Oh alangkah keras dan membatunya hati…
Saudaraku yang dikasihi Allah, berdasarkan rangkaian dan untaian kata bermakna di atas, maka diri yang senantiasa bertafakur kepada Allah dapat mengenal dan mengetahui tingkat kekerasan hati pada setiap saat tertentu, karena tolok ukur yang digunakan telah disediakan yaitu: tersentuhnya hati apabila dikumandangkan ayat-ayat Al Qur’an. Tersentuhnya hati oleh ayat-ayat Al Qur’an sifatnya otomatis dan tidak dapat dibuat-buat. Hal ini menunjukkan bahwa tanpa pertolongan dan petunjuk Allah mustahil hati yang keras itu dapat berubah menjadi lembut. Namun Allah-pun tidak akan membukakan si manusia itu tanpa ada upaya si manusia itu sendiri untuk membuka hatinya. Disinilah bukti bahwa Allah menjamin penuh kebebasan manusia untuk menentukan sikap terhadap kekerasan hati yang dimilikinya.
Suatu hal yang perlu disadari bahwa selamanya hati tak akan berfungsi bila tali rasa rusak dan mati.
“Belumkah datang waktunya bagi orang-orang yang beriman, untuk tunduk hati mereka mengingat Allah dan kepada kebenaran yang telah turun (kepada mereka), dan janganlah mereka seperti orang-orang yang sebelumnya telah diturunkan Al-Kitab kepadanya, kemudian berlalulah masa yang panjang atas mereka lalu hati mereka menjadi keras.

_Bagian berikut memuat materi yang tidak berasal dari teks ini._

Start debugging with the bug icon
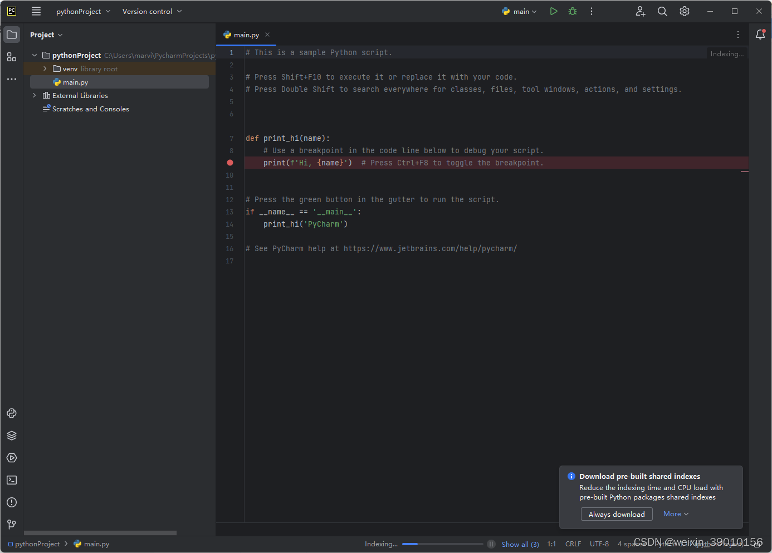The height and width of the screenshot is (553, 772). (572, 11)
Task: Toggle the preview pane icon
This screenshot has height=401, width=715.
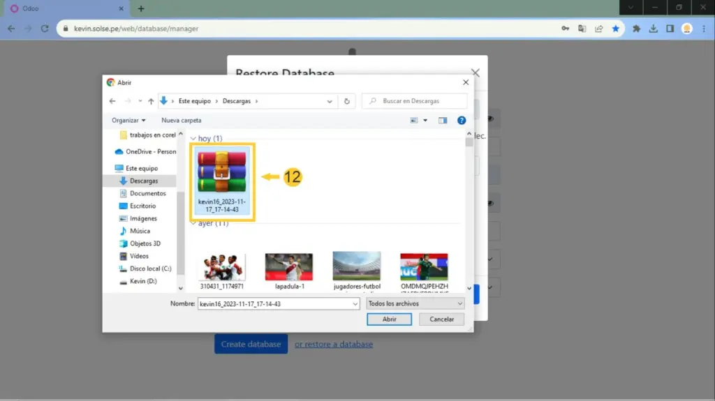Action: (443, 121)
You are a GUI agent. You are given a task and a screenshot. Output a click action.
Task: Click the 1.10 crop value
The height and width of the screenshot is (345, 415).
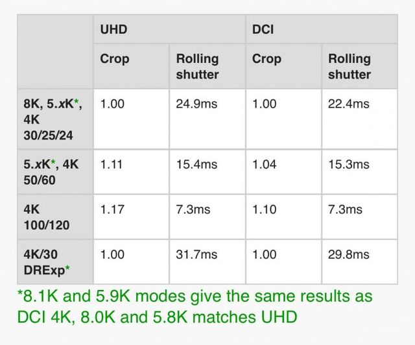(264, 209)
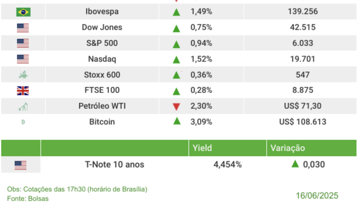
Task: Click the Bitcoin price US$ 108.613
Action: [x=303, y=122]
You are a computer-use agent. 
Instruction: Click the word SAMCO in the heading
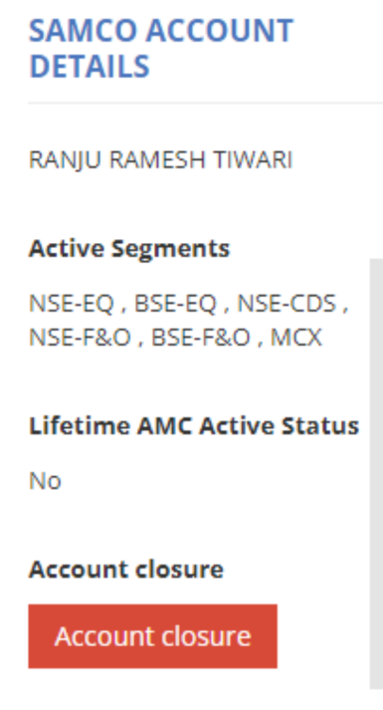(85, 31)
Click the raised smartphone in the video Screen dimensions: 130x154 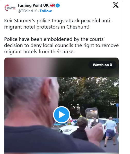(92, 118)
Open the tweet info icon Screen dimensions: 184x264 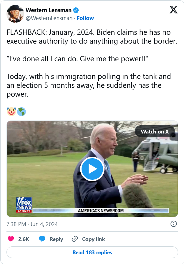(x=174, y=224)

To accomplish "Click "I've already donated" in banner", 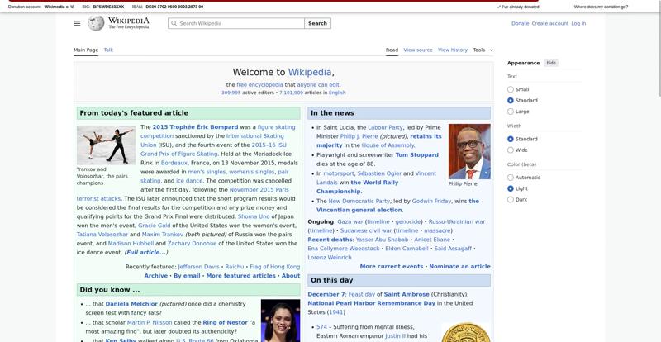I will [x=518, y=7].
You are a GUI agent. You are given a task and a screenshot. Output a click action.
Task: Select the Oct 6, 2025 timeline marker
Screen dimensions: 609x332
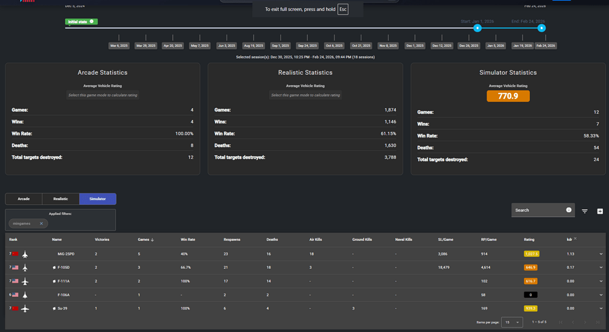pyautogui.click(x=334, y=46)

Dan kebanyakan di antara mereka adalah orang-orang yang fasik.” (QS 57:16)
Wahai Allah wahai Rabbi Dzat pendidik kami
Kerasnya hati kami, tak pernah kau membenci
Engkau tersenyum melihat tingkah polah kami
Laksana seorang ibu selalu sabar menjagai
Rahmat terus kau beri agar tersadar diri ini
Sungguh kami adalah hamba yang tak pandai mensyukuri
Wahai Allah wahai Rabbi tempat kami mengadu
Selangkah demi selangkah kami tinggalkan nafsu
Agar mencair hati yang selama ini keras membatu
Baru kami mengerti betapa pemurahnya sifat-Mu
Kami yang selama ini acuh dengan sabar kau tunggu
Oh ternyata kami adalah hamba yang tak mau tahu
Wahai Allah wahai Rabbi sumber segala bahagia
Banyak sudah hidup kami yang tersia-sia
Tanpa kami sadari kelak berakhir petaka
Karena terlena pada keindahan fatamorgana
Mohon kiranya agar waktu yang masih tersisa
Untuk berbakti dan bersyukur selaku hamba.